Adventures in Antiquity
Those of you who don't know goldenagecomics.co.uk ought to check it out. This site archives hundreds of rare old comics from a galaxy of publishers. One collection includes several of the giveaway comics released by General Electric during the 1950s.
These 16-page, cover-free comics feature Johnny, a red-sweatered high-school boy, and Ed, a business-suited know-it-all who never stops smiling. In each comic Ed takes Johnny to some place where they'll find lots of General Electric products and explains the related technology. One issue deals with the history of jet power, another the story of television, and so on. We learn during the course of the series that GE is a kindly, selfless benefactor responsible for inventing and/or developing almost all the life-simplifying technologies of the modern world.
I used to own most of these comics, but they went in the Great Collection Sale some 20 years ago. Finding them at goldenagecomics.co.uk allowed me to revisit the series and see if the art was as good as I remembered. Some of the GE books stuck in my mind as quite well drawn. In later years I doubted those memories, because the art was credited to George Roussos, who (as George Bell) had unimpressed the hell out of me inking early Marvels.
Thanks to Ger Apeldoorn and other bloggers, I've learned that early Roussos work was actually pretty good.

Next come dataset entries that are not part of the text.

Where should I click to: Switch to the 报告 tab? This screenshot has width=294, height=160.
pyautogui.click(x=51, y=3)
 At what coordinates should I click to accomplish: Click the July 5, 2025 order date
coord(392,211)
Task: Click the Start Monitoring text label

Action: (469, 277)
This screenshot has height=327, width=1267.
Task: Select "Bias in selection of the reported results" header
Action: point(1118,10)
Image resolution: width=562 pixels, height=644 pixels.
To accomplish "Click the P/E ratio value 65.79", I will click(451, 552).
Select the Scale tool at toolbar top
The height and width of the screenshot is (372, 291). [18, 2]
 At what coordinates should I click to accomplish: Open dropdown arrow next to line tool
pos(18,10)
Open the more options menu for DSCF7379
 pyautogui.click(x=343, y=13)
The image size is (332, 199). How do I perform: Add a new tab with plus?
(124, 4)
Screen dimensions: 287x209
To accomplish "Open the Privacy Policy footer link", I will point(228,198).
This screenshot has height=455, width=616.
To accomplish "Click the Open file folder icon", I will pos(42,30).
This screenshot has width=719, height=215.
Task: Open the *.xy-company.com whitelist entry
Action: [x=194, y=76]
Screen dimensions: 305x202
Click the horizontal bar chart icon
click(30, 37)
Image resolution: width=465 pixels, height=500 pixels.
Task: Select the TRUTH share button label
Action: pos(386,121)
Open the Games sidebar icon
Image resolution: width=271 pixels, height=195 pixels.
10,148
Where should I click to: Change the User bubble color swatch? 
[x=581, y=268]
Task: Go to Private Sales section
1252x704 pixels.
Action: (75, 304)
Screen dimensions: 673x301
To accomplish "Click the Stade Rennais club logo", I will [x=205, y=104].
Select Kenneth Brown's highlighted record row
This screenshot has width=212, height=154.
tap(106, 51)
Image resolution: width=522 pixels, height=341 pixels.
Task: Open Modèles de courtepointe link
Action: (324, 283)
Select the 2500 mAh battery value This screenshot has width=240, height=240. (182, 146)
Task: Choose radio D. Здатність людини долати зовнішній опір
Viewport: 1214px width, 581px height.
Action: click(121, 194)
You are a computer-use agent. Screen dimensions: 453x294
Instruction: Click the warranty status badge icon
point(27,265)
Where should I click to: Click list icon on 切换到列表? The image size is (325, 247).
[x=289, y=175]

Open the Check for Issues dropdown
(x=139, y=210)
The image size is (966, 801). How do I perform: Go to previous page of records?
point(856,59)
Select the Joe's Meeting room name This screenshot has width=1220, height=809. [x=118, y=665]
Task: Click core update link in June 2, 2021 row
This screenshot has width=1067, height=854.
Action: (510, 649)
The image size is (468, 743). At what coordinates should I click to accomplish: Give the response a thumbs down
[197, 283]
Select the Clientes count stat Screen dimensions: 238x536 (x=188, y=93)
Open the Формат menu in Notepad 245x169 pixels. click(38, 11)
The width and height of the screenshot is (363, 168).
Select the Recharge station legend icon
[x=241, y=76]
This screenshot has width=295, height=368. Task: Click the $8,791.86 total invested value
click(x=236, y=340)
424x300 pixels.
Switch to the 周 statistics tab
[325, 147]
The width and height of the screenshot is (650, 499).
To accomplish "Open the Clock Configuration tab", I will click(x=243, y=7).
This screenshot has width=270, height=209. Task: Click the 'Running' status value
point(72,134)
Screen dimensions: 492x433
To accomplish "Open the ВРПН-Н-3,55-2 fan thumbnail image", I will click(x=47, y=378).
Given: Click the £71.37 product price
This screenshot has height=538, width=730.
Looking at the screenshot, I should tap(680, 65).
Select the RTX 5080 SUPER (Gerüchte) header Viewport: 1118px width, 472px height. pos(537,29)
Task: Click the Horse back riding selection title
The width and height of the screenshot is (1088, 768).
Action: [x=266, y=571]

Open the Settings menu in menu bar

Ger has questioned the common assumption that Roussos did most of his old comics work teamed with Mort Meskin. The GE comic I reprint here supports Ger's theory. The art certainly looks like Roussos, despite the faces on the main characters (which have a weird Lou Cameron vibe, but that's probably coincidence). The middle-aged men, a Roussos specialty, have his look. So does the drapery inking. I see no Meskin here, however.
Be that as it may, if this is George, it's one of the finest and most painstaking jobs he ever did. Good figure drawing is surpassed by even better background work, and the sheer effort he put into some of these pages (check out page 9) is impressive. Despite the fact that most of the story is walk-and-talk, this is an exciting old-school art job.